Pittsburgh City Council on Tuesday approved a new five-year financial recovery plan that includes recommendations for a possible property tax increase and bond issues to improve deteriorating infrastructure.
The plan, which was required because the city operates as a financially distressed city under Act 47, was approved on a 7-2 vote.
Council members Darlene Harris and Theresa Kail-Smith voted against it.
Mayor Bill Peduto thanked city council, his finance team, the governor, the Act 47 coordinators and others involved in crafting the plan and said the city still has a lot of work ahead to solve long-term capital, debt and pension needs and relieve the tax burden on residents.
“Together we can implement a final recovery strategy to address our present budget needs and solve these issues for future generations of Pittsburghers,” he said in a statement.

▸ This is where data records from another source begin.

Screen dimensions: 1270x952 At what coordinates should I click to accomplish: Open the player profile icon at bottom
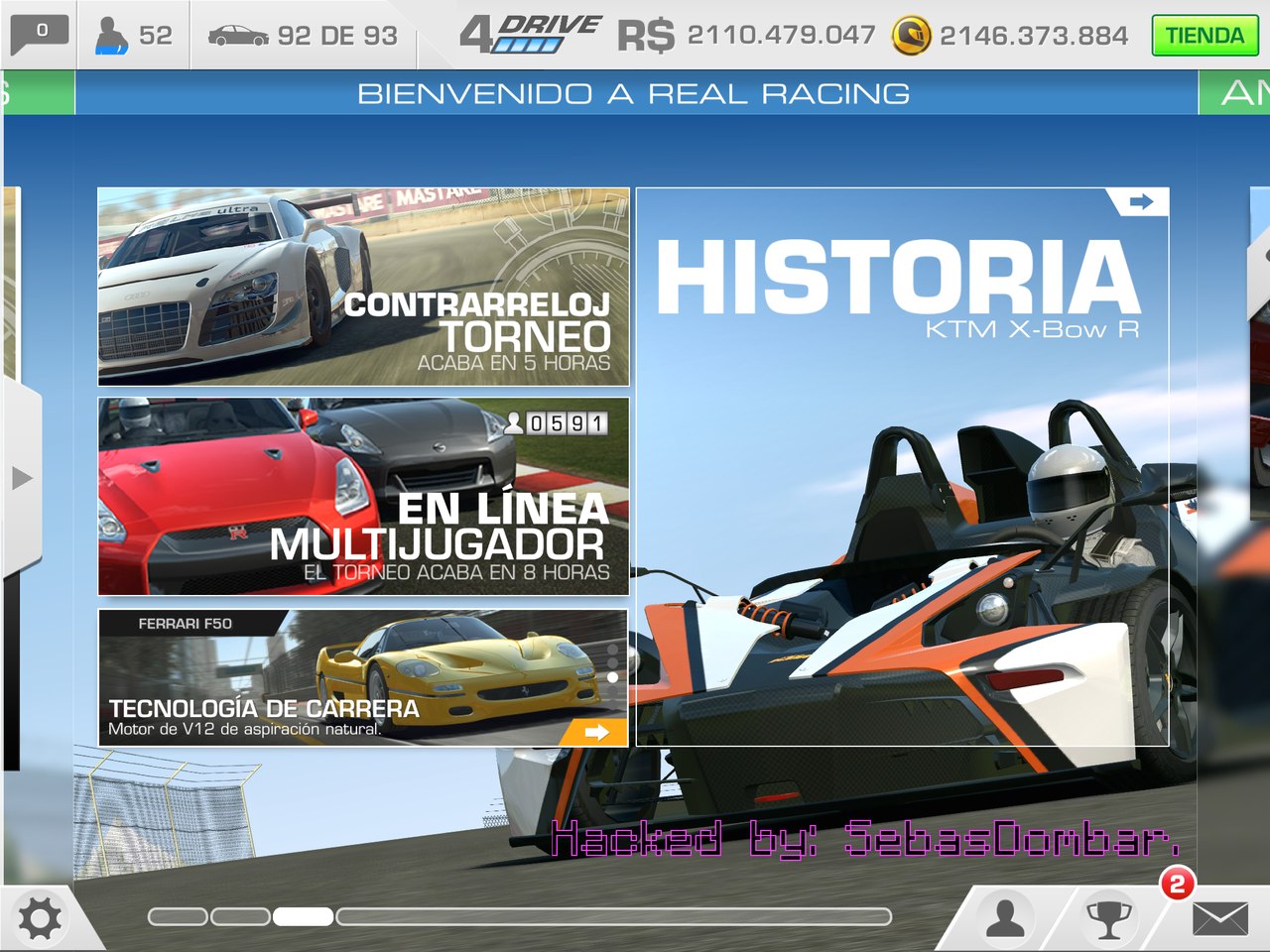[1004, 919]
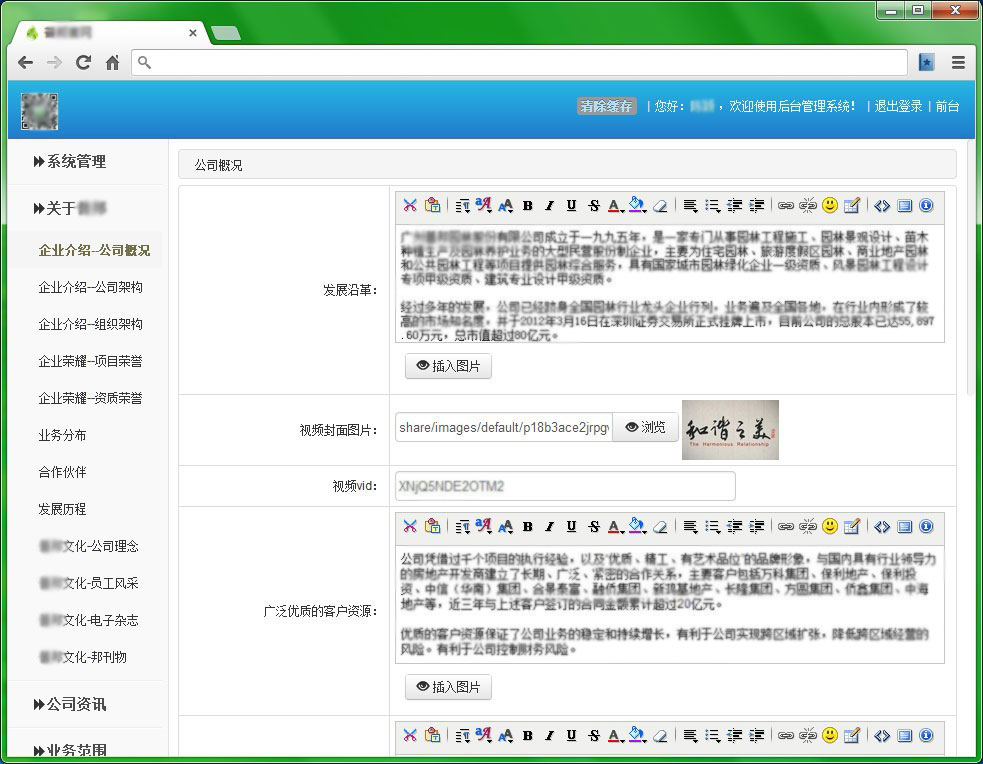The image size is (983, 764).
Task: Expand the 系统管理 sidebar section
Action: pos(70,161)
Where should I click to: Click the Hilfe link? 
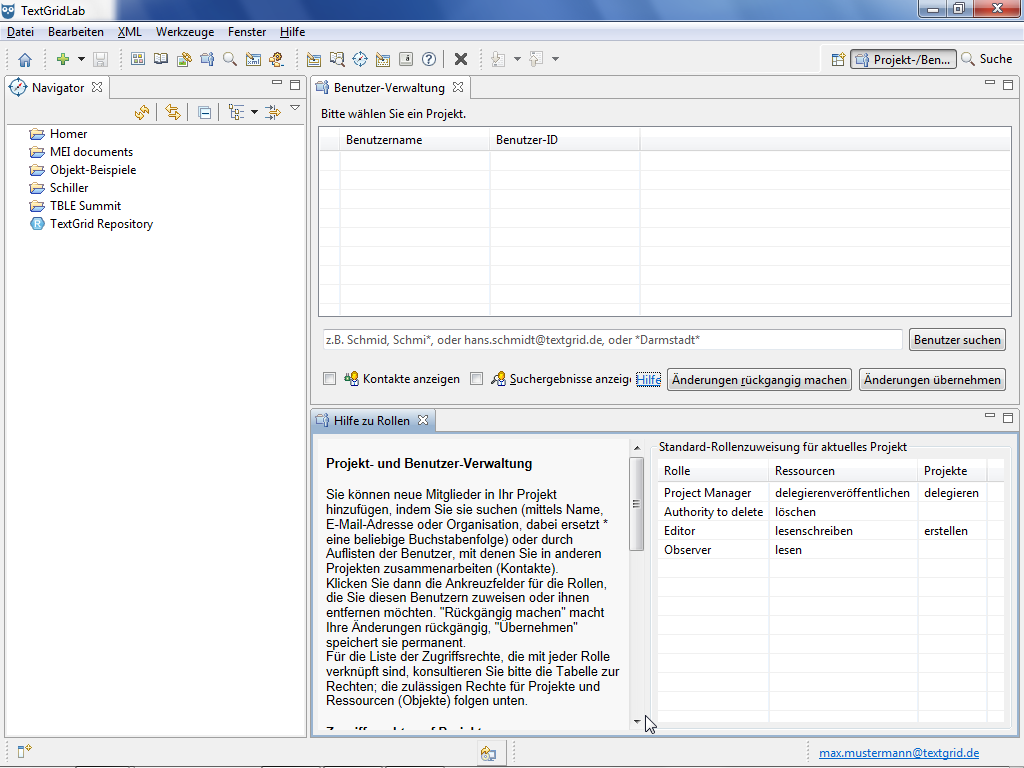[648, 380]
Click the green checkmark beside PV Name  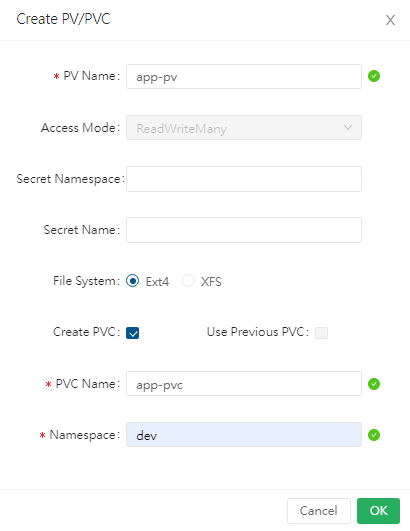(374, 76)
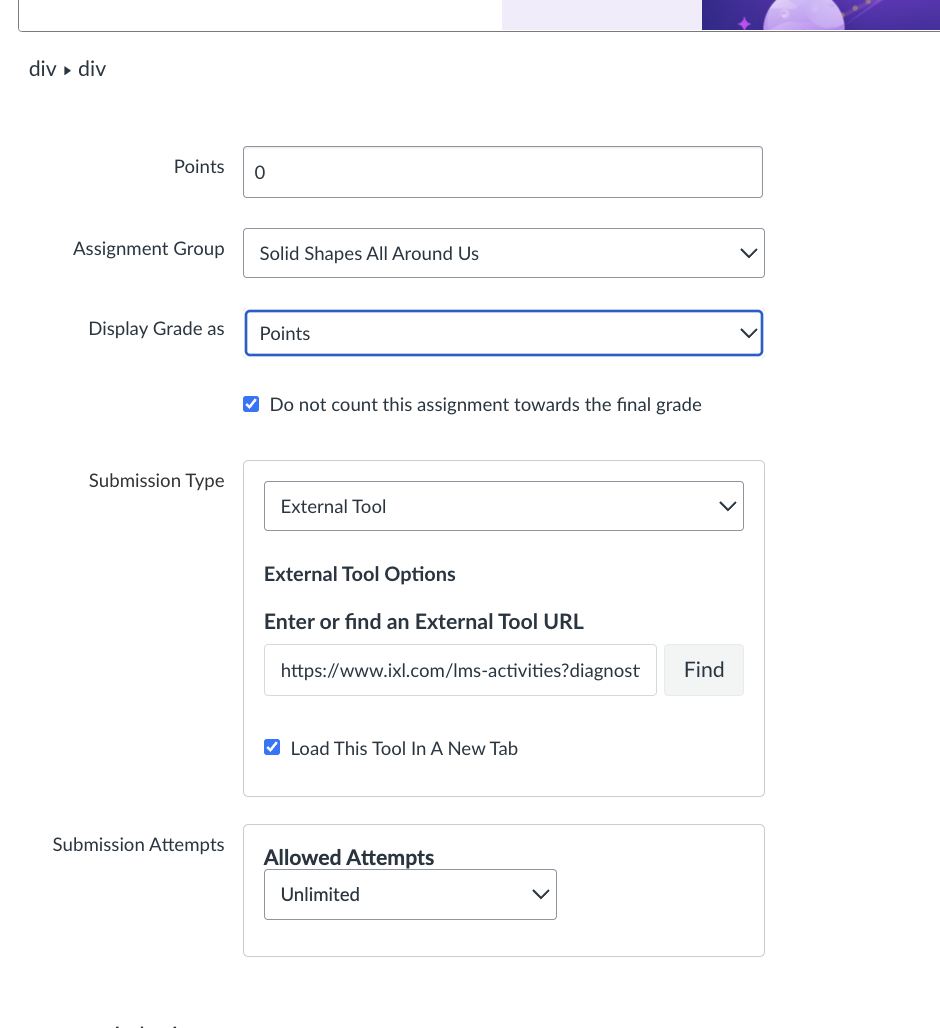This screenshot has height=1028, width=940.
Task: Expand the Display Grade as dropdown
Action: coord(503,334)
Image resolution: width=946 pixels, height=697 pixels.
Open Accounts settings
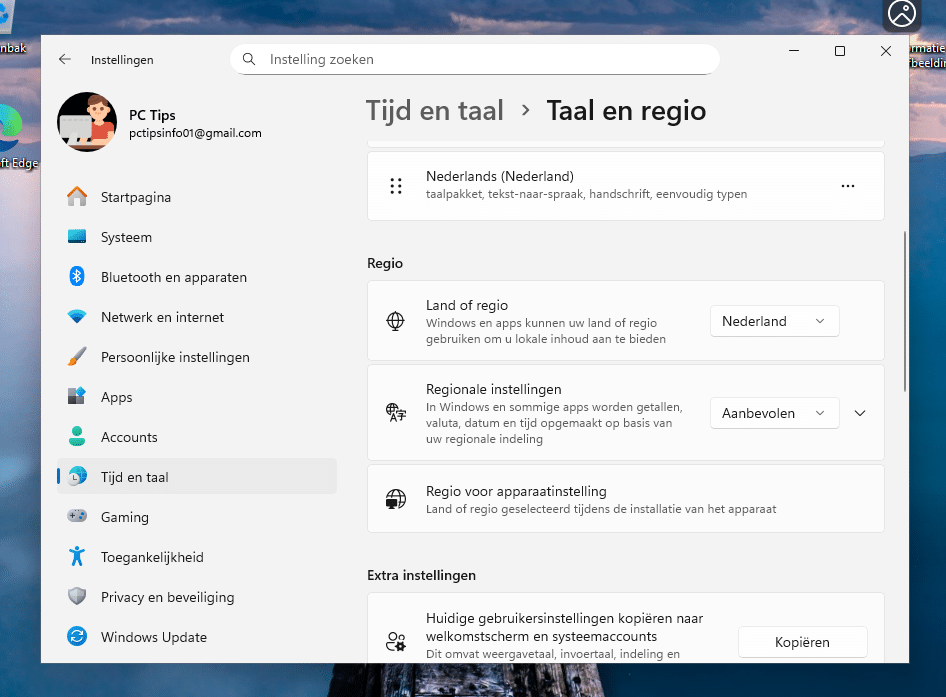(128, 437)
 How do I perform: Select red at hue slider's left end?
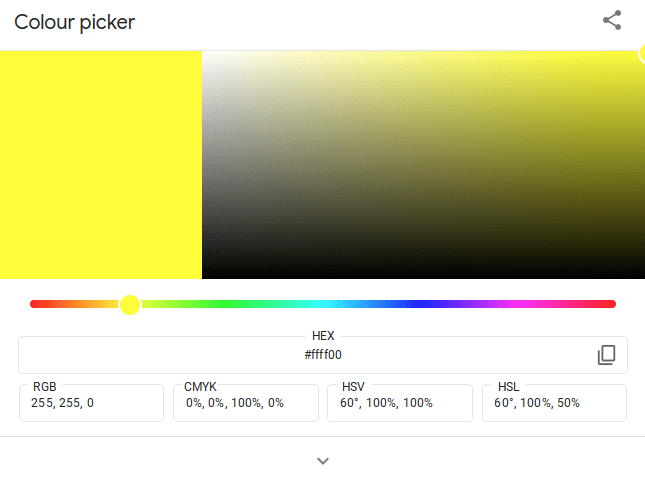point(35,304)
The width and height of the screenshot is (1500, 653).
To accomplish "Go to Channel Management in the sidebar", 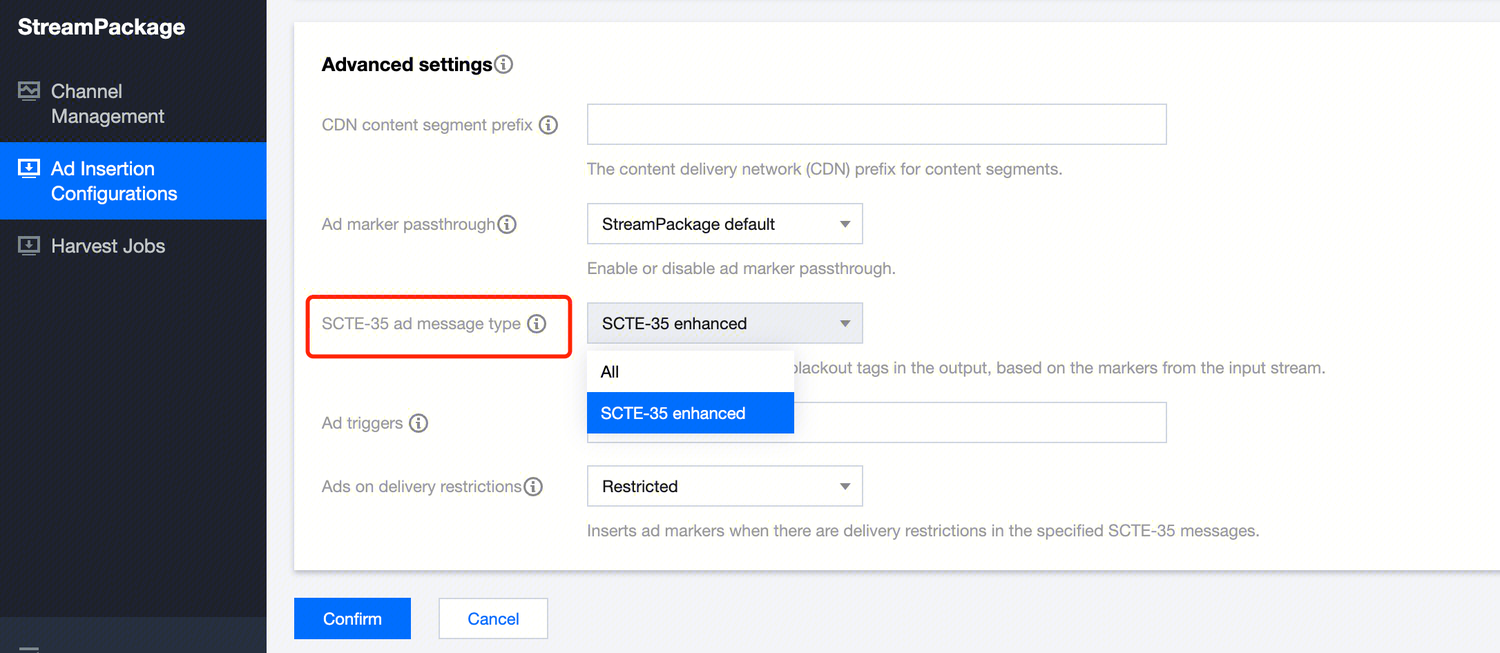I will (107, 104).
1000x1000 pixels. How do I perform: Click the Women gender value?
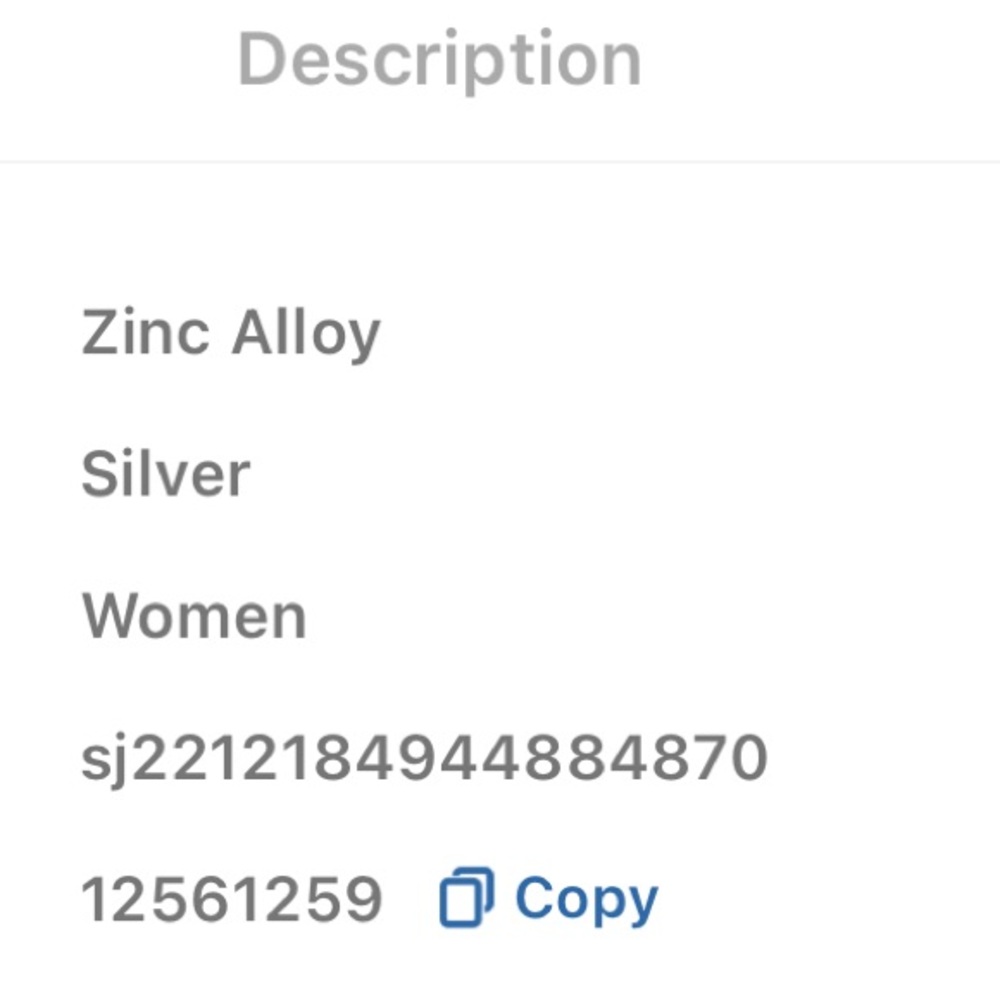pyautogui.click(x=194, y=617)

The plan projects that the city could face a budget deficit of $21 million by 2018, blaming the shortfall on tax cuts in 2013 after a countywide reassessment. One way to eliminate that deficit is to restore part of the property tax millage, the plan says.
Approval does not automatically mean a tax increase; the plan includes numerous other recommendations to save money and close the budget gap.
Among amendments to the plan that were added last week before a preliminary vote are examining whether the city should return to operating its own asphalt plant, whether delinquent taxes should be collected in-house or by an outside contractor and consolidating the city’s safety training and administration offices into one complex.
The plan also recommends bond issues of $25 million in 2015 and 2017 to help fix roads, bridges and buildings.
The five-year plan is the third since the state designated Pittsburgh a financially stressed municipality in 2003.